Alex Marquez, 26, took Honda’s only MotoGP podiums as a rookie at the factory team in 2020, following Marc’s arm injury, but made only two top-six appearances during the next two years at LCR.

Despite leaving Honda for Ducati this season, Alex has continued to train closely with his brother.

“Training has been like every year,” he said. “For sure I tried personally to improve some things that I had in mind, also after I tried the [Ducati] in Valencia. I know which area I need to work a little bit on but the work and the atmosphere training with my brother is always the same.

“We are professionals. We know that we need to separate the things on track, but also I have the best reference for me to train. That is Marc. He’s really fast always; on motocross, on flat track, on karting.

“So we always enjoy that training and this will not change. We're professional and the info on MotoGP we will not share for sure, but outside we are brothers and we share our training like we have all our life.”

‘A really great sign’

The former Moto3 and Moto2 world champion takes over the Gresini seat of last year’s four-time MotoGP race winner Enea Bastianini, who finished third overall in the world championship.

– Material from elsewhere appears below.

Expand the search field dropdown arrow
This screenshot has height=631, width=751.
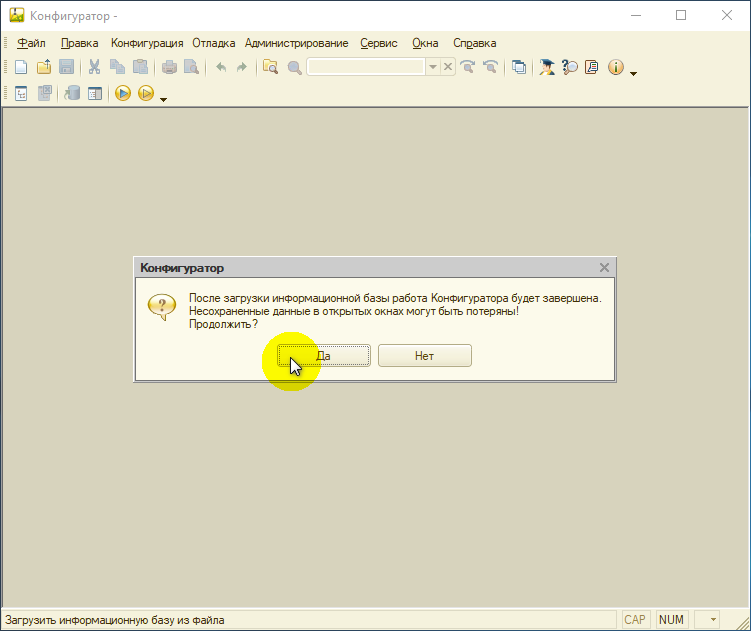tap(432, 67)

Marquez made his debut on the GP22 at last November’s Valencia test when, although only 15th fastest, he was just 0.680s from the top and had almost instantly matched his lap times from the race weekend with Honda.

“[Ducati and Honda are] very different bikes and what I didn't expect was to be already, in the first run, in the same lap times like Honda or even faster with a medium rear time,” Marquez said.

“I was not feeling really good on the bike because the position and all this was really different compared to the Honda. So I was not riding with a lot of confidence, but the lap times were coming from the first run and this is a really great sign for me.

“When you are not feeling good, but the lap times are coming is something great.

“I was feeling really easy with the engine, the power delivery and all this. Still I rode for another manufacturer for three years and I have some things on my riding style that I will need to change, but this is normal.

“I will need to learn different things compared with riders that have been on the bike for some years and also just copy some things [from them]. So it will be a really interesting pre-season for me to try to adapt and be ready for the first race in Portimao.”

Marquez and di Giannantonio will be back on their Desmosedici GP22s when pre-season testing kicks off at Sepang in Malaysia next month.